Sinon il existe des serveurs Mails plus petit, comme MDaemon, qui permettent tout ce que j'énumère au dessus pour des petites structures.

@ ++


----------



## PA5CAL (26 Juin 2008)

Bonjour





matounou a dit:


> Est-ce que quelqu'un pourrait me dire quel est l'intérêt d'utiliser le serveur de mail ?


Historiquement, avant que l'Internet se mette à ressembler au Minitel*, les gens connectés à Internet avaient leur serveur de messagerie chez eux.

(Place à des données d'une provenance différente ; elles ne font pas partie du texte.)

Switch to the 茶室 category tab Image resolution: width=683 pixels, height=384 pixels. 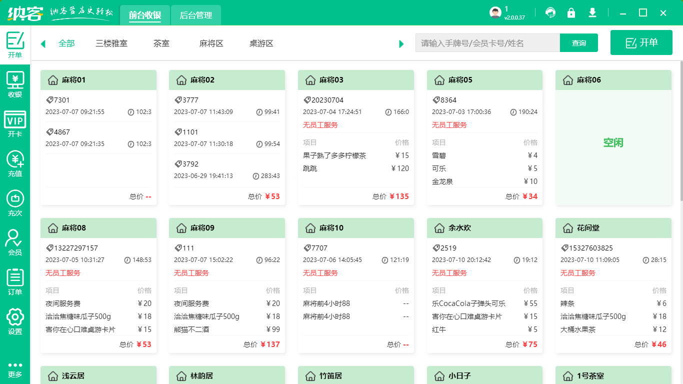click(x=161, y=44)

Une fois entrés en possession d'un nom de domaine (_ma_maison.fr_ ou _ma_societe.com_) ils pouvaient envoyer et recevoir sans restriction et sans frais supplémentaires les messages directement sur leur machine (_moi@ma_maison.fr_ ou _monsieur_le_directeur@ma_societe.com_).

Mais maintenant, la grande majorité des internautes utilise un serveur de messagerie extérieur, qui est dans la plupart des cas celui de leur FAI. C'est dernier se charge de stocker, filtrer et dispatcher les mails entrants, et de gérer le trafic comme il l'entend.

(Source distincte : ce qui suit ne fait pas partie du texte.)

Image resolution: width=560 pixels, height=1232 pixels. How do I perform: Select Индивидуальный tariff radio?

Cela signifie que la messagerie est totalement placée sous le contrôle du FAI, et que pour communiquer qu'il faut adhérer à ses conditions (tarifs, gestion des comptes, limitation de la taille des pièces jointes, mailing, ...), lui faire une totale confiance, notamment en cas de problème (traitement du spam, confidentialité des échanges, pannes ou attaques du serveur, ...), et qu'il faut le payer pour pouvoir bénéficier de services particuliers qu'on aurait pu assurer soi-même.

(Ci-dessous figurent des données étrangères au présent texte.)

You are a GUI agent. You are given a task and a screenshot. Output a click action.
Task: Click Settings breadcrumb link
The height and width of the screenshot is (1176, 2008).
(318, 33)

Lorsqu'on n'est pas trop exigeant ou lorsqu'on dispose de moyens matériels et humains suffisants pour garantir la continuité de la connexion à Internet et du fonctionnement du serveur (par exemple si le besoin l'impose : backups réguliers, utilisation de RAID, emploi de liaisons et de serveurs redondants), alors il est préférable d'avoir son propre serveur de messagerie à demeure.

C'est une question de liberté et d'indépendance, avec tout ce que cela implique comme possibilités, avantages et contraintes.

Mais je pense qu'il faut un minimum de formation et/ou de mauvaises expériences pour comprendre les enjeux.


_* à ce sujet, je vous conseille de visionner la vidéo d'une conférence sur le sujet proposée à des acteurs du logiciel libre, qui présente assez bien les enjeux en terme de libertés individuelles et de statégies d'entreprises. La vidéo est un peu longue (plus d'une heure), mais le thème qui y est abordé est d'une importance primordiale. À voir absolument._


Nb: ceci est mon 5000ème post. Champagne !


----------